* _The problem_: Copy the data precisely, character for character, and leave out every picture.
-- Opening Marker --
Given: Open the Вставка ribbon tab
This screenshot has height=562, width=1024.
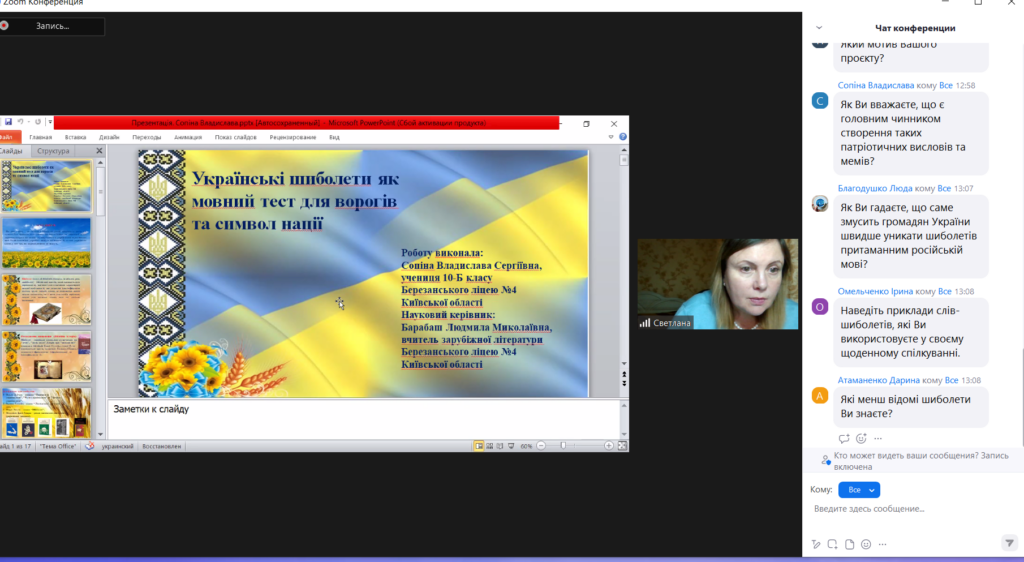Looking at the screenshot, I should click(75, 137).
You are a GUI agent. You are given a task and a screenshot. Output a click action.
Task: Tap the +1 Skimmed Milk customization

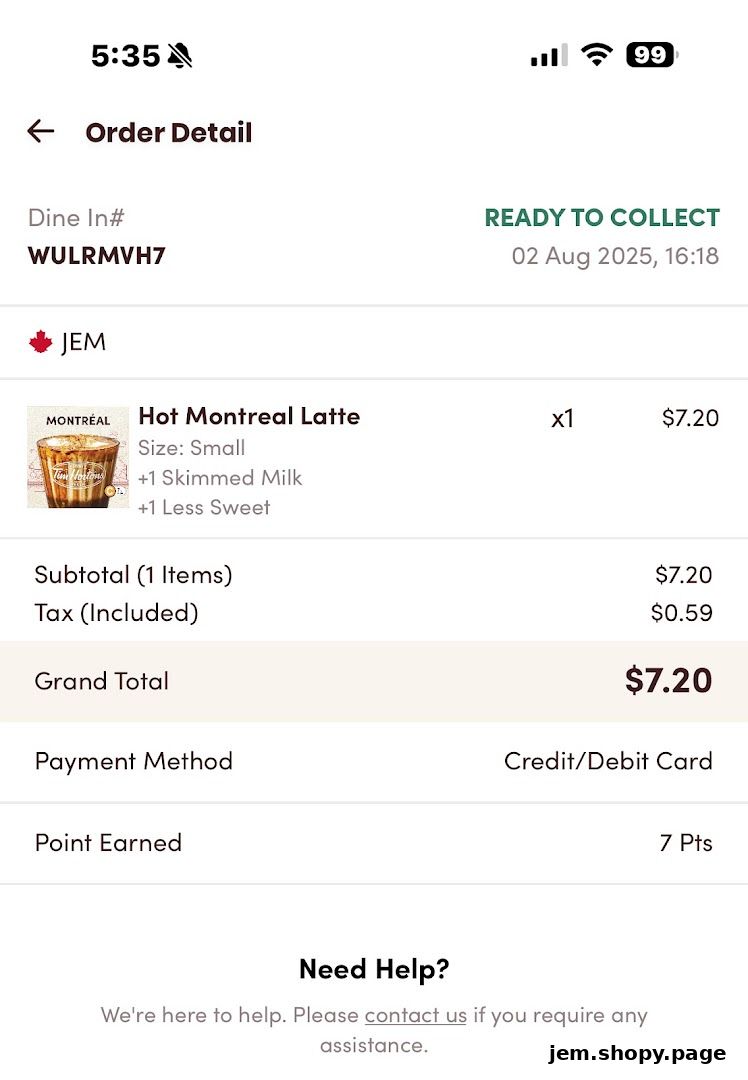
-- Closing Marker --
* _Solution to this exercise_:
Given: Open the Вставка ribbon tab
This screenshot has height=562, width=1024.
Looking at the screenshot, I should click(75, 137).
You are a GUI agent. You are given a task and a screenshot. Output a click action.
Task: Tap the +1 Skimmed Milk customization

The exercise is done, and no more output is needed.